Return the listing below in full, exactly.

- **Records for processing**
......
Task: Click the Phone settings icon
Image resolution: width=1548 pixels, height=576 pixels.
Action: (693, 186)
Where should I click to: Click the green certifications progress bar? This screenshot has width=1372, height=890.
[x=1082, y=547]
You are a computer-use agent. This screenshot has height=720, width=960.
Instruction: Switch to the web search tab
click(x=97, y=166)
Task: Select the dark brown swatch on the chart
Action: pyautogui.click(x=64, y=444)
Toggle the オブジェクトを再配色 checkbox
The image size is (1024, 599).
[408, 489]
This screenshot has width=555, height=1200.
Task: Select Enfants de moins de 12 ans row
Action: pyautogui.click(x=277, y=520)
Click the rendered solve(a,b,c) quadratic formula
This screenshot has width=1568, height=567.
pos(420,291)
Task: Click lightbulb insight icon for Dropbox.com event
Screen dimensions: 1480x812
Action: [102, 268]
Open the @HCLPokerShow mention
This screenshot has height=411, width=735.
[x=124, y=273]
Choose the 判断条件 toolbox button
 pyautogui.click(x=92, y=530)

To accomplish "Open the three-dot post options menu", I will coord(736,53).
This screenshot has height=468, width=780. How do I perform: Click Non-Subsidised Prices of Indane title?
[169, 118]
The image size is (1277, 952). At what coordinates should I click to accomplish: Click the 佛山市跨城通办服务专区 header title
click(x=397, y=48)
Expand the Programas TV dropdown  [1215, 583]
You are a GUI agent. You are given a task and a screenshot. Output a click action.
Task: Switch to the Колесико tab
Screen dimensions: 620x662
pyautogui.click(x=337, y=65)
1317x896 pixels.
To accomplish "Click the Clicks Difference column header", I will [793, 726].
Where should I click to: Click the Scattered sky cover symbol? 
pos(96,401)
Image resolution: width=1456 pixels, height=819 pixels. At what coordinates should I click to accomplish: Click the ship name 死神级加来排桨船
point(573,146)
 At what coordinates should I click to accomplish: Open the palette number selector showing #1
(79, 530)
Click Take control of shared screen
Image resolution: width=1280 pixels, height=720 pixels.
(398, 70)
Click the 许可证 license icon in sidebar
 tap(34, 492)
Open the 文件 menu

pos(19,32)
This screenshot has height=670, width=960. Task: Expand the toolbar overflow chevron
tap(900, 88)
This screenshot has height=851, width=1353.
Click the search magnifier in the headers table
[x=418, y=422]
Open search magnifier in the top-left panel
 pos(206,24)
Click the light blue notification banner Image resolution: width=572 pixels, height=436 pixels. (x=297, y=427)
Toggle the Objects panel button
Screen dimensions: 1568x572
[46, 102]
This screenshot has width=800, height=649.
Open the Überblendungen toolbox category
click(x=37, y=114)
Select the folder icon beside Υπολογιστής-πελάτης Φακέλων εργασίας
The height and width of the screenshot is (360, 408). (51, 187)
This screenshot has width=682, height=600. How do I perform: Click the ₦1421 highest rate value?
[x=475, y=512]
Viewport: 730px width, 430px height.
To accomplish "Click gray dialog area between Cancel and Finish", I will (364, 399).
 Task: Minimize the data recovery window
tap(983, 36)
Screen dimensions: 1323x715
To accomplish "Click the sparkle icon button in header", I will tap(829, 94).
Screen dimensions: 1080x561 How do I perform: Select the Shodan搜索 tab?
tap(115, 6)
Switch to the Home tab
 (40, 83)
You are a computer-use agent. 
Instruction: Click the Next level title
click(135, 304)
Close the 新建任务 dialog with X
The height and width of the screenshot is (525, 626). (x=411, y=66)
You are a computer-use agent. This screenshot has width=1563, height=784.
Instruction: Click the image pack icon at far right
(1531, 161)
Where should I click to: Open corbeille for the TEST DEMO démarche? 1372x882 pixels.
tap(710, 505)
......
- **Result of the task**
Task: Click the Phone settings icon
Image resolution: width=1548 pixels, height=576 pixels.
Action: (693, 186)
Where should I click to: Click the green certifications progress bar? This screenshot has width=1372, height=890.
[x=1082, y=547]
You are a computer-use agent. This screenshot has height=720, width=960.
Instruction: Switch to the web search tab
click(x=97, y=166)
Task: Select the dark brown swatch on the chart
Action: pyautogui.click(x=64, y=444)
Toggle the オブジェクトを再配色 checkbox
The image size is (1024, 599).
[408, 489]
This screenshot has width=555, height=1200.
Task: Select Enfants de moins de 12 ans row
Action: pyautogui.click(x=277, y=520)
Click the rendered solve(a,b,c) quadratic formula
This screenshot has width=1568, height=567.
pos(420,291)
Task: Click lightbulb insight icon for Dropbox.com event
Screen dimensions: 1480x812
Action: [102, 268]
Open the @HCLPokerShow mention
This screenshot has height=411, width=735.
[x=124, y=273]
Choose the 判断条件 toolbox button
 pyautogui.click(x=92, y=530)

To accomplish "Open the three-dot post options menu", I will coord(736,53).
This screenshot has height=468, width=780. How do I perform: Click Non-Subsidised Prices of Indane title?
[169, 118]
The image size is (1277, 952). At what coordinates should I click to accomplish: Click the 佛山市跨城通办服务专区 header title
click(x=397, y=48)
Expand the Programas TV dropdown  [1215, 583]
You are a GUI agent. You are given a task and a screenshot. Output a click action.
Task: Switch to the Колесико tab
Screen dimensions: 620x662
pyautogui.click(x=337, y=65)
1317x896 pixels.
To accomplish "Click the Clicks Difference column header", I will [793, 726].
Where should I click to: Click the Scattered sky cover symbol? 
pos(96,401)
Image resolution: width=1456 pixels, height=819 pixels. At what coordinates should I click to accomplish: Click the ship name 死神级加来排桨船
point(573,146)
 At what coordinates should I click to accomplish: Open the palette number selector showing #1
(79, 530)
Click Take control of shared screen
Image resolution: width=1280 pixels, height=720 pixels.
(398, 70)
Click the 许可证 license icon in sidebar
 tap(34, 492)
Open the 文件 menu

pos(19,32)
This screenshot has height=670, width=960. Task: Expand the toolbar overflow chevron
tap(900, 88)
This screenshot has height=851, width=1353.
Click the search magnifier in the headers table
[x=418, y=422]
Open search magnifier in the top-left panel
 pos(206,24)
Click the light blue notification banner Image resolution: width=572 pixels, height=436 pixels. (x=297, y=427)
Toggle the Objects panel button
Screen dimensions: 1568x572
[46, 102]
This screenshot has width=800, height=649.
Open the Überblendungen toolbox category
click(x=37, y=114)
Select the folder icon beside Υπολογιστής-πελάτης Φακέλων εργασίας
The height and width of the screenshot is (360, 408). (51, 187)
This screenshot has width=682, height=600. How do I perform: Click the ₦1421 highest rate value?
[x=475, y=512]
Viewport: 730px width, 430px height.
To accomplish "Click gray dialog area between Cancel and Finish", I will (364, 399).
 Task: Minimize the data recovery window
tap(983, 36)
Screen dimensions: 1323x715
To accomplish "Click the sparkle icon button in header", I will tap(829, 94).
Screen dimensions: 1080x561 How do I perform: Select the Shodan搜索 tab?
tap(115, 6)
Switch to the Home tab
 (40, 83)
You are a computer-use agent. 
Instruction: Click the Next level title
click(135, 304)
Close the 新建任务 dialog with X
The height and width of the screenshot is (525, 626). (x=411, y=66)
You are a computer-use agent. This screenshot has width=1563, height=784.
Instruction: Click the image pack icon at far right
(1531, 161)
Where should I click to: Open corbeille for the TEST DEMO démarche? 1372x882 pixels.
tap(710, 505)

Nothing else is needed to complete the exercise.